◆ WHAT YOU ARE ASKED TO DO
When a line in the material contains the word "Choose", copy it.

◆ DATA PROVIDED
"""

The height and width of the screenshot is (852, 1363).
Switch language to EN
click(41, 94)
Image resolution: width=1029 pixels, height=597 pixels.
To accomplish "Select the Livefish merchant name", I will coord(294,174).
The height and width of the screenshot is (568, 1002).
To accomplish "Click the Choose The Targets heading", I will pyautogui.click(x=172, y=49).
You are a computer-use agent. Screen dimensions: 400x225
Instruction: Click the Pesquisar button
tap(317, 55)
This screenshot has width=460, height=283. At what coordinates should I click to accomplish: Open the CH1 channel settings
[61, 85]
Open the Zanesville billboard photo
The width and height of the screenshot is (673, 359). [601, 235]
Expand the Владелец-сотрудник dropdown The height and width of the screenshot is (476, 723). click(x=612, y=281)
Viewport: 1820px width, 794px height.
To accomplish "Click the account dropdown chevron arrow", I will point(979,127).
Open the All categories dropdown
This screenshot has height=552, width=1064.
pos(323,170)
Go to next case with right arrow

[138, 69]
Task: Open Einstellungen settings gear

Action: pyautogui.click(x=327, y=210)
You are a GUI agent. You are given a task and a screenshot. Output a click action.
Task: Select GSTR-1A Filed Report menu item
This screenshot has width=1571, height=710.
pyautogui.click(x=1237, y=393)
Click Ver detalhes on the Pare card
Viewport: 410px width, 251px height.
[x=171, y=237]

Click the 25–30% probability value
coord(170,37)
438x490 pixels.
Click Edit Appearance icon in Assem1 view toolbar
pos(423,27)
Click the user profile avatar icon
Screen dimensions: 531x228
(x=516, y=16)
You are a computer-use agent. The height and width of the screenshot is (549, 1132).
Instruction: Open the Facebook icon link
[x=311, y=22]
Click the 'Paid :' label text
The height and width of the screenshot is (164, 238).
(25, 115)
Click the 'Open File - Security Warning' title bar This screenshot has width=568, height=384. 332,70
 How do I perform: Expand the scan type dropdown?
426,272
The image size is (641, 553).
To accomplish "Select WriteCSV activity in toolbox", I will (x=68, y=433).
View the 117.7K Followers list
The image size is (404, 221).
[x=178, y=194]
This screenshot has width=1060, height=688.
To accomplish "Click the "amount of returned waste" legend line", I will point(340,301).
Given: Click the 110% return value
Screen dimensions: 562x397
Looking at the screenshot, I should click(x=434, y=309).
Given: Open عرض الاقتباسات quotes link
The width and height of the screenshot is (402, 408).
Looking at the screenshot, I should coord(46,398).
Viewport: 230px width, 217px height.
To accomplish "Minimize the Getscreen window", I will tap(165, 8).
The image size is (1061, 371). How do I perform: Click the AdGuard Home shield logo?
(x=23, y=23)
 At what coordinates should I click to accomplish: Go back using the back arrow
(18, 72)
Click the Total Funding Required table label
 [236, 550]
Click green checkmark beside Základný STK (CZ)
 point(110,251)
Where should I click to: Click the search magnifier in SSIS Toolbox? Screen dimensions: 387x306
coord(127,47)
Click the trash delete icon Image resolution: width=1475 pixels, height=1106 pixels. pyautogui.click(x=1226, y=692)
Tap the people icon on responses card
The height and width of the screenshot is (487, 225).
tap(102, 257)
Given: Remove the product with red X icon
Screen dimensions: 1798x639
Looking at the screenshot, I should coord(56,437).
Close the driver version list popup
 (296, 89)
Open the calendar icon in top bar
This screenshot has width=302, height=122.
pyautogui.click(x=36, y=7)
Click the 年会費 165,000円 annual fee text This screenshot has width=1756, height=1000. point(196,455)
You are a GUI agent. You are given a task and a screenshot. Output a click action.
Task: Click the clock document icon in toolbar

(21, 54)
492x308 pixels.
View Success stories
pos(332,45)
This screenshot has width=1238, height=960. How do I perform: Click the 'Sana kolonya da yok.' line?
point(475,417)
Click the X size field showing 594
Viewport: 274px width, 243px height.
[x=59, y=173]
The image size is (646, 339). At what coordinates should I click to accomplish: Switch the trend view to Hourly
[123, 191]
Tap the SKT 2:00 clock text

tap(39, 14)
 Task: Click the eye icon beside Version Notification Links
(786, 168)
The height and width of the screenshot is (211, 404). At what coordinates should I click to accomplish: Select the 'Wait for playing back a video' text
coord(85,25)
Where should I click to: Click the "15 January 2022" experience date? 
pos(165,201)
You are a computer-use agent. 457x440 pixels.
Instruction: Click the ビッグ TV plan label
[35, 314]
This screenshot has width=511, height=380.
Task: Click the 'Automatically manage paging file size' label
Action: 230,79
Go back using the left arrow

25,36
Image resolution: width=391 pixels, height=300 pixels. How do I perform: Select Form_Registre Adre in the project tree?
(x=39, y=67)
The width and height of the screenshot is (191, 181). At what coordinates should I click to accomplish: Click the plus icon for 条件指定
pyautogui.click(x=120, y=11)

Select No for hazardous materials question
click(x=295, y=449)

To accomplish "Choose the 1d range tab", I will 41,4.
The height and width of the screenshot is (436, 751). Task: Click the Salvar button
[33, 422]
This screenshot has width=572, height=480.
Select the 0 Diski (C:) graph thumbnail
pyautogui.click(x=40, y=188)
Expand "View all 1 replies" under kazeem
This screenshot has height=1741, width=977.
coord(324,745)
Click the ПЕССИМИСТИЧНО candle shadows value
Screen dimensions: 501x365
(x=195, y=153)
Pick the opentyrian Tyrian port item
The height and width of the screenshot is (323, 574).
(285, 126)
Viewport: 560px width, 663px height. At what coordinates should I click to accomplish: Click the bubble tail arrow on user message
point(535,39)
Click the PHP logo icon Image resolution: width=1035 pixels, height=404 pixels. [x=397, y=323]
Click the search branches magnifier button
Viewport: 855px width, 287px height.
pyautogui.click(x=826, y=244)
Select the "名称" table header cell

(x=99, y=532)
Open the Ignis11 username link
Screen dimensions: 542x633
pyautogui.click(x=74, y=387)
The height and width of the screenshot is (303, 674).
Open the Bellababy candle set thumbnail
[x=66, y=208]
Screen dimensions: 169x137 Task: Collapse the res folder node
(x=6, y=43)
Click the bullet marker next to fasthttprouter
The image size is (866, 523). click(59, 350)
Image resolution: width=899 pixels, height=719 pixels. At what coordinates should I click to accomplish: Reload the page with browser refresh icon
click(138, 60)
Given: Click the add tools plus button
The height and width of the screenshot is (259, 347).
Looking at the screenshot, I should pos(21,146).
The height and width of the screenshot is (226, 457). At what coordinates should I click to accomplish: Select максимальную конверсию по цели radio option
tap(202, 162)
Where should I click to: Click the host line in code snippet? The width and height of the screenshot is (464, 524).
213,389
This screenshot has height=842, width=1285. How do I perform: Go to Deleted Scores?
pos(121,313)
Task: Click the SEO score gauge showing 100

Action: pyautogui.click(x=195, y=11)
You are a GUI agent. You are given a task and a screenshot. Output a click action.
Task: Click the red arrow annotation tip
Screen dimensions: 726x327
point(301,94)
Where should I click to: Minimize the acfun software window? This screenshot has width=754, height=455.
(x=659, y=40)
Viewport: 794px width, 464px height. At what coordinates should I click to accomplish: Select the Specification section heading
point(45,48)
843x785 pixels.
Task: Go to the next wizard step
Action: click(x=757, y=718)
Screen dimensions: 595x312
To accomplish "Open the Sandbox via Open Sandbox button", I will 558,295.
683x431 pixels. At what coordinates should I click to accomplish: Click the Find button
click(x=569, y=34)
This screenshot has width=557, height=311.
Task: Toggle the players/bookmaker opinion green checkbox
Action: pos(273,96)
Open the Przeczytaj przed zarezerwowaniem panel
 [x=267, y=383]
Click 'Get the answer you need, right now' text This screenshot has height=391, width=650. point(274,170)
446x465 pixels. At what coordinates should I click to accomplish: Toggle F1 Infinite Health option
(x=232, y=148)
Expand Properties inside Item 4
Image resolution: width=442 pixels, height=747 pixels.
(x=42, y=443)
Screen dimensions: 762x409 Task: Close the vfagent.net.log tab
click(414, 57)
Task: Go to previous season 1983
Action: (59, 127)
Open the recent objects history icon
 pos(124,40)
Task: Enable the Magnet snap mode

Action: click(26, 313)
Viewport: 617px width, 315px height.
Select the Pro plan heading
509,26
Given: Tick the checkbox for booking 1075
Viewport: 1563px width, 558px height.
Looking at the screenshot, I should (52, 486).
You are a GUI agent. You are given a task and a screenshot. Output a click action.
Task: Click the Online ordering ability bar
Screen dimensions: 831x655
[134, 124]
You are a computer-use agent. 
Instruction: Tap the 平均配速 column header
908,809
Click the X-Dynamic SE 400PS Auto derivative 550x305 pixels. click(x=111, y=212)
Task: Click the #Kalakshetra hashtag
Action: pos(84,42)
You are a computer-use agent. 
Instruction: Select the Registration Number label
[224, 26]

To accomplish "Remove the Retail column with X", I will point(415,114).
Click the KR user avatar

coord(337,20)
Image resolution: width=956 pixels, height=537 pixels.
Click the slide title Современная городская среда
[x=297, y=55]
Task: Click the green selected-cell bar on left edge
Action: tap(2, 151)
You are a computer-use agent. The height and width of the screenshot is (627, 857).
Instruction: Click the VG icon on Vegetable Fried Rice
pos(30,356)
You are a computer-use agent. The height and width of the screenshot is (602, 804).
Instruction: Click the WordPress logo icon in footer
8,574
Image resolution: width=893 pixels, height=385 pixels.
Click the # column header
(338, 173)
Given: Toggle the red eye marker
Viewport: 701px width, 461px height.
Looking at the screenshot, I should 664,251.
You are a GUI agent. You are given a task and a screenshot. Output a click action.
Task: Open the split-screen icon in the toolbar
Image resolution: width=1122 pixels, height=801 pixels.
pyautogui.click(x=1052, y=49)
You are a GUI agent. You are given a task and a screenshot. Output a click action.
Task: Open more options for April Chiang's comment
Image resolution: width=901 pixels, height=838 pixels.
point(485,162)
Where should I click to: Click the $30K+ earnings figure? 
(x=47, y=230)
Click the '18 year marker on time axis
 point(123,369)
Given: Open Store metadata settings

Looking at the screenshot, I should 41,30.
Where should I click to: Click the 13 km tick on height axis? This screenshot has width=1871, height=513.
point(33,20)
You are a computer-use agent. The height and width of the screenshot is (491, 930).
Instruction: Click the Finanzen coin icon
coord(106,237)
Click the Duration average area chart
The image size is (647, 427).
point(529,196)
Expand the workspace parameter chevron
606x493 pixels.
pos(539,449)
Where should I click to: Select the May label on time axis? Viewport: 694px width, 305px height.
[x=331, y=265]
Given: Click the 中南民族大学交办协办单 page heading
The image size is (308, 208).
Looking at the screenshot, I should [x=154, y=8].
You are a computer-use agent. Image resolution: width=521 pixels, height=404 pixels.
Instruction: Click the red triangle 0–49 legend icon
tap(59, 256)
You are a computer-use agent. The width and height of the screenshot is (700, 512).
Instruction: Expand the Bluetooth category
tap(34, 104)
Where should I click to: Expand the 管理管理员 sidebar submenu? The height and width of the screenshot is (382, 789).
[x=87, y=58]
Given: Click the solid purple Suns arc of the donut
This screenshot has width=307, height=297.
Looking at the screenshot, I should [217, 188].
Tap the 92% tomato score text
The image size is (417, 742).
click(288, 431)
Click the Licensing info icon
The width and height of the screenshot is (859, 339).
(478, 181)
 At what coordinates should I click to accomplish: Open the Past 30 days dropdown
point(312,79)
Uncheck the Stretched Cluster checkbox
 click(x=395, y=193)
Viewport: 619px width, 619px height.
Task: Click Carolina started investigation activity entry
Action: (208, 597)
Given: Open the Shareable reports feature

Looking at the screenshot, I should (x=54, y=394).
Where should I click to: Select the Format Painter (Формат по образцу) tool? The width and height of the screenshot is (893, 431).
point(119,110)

"""

◆ EXERCISE SOLUTION
To accomplish "Click the Choose The Targets heading", I will pyautogui.click(x=172, y=49).
To accomplish "Choose the 1d range tab", I will 41,4.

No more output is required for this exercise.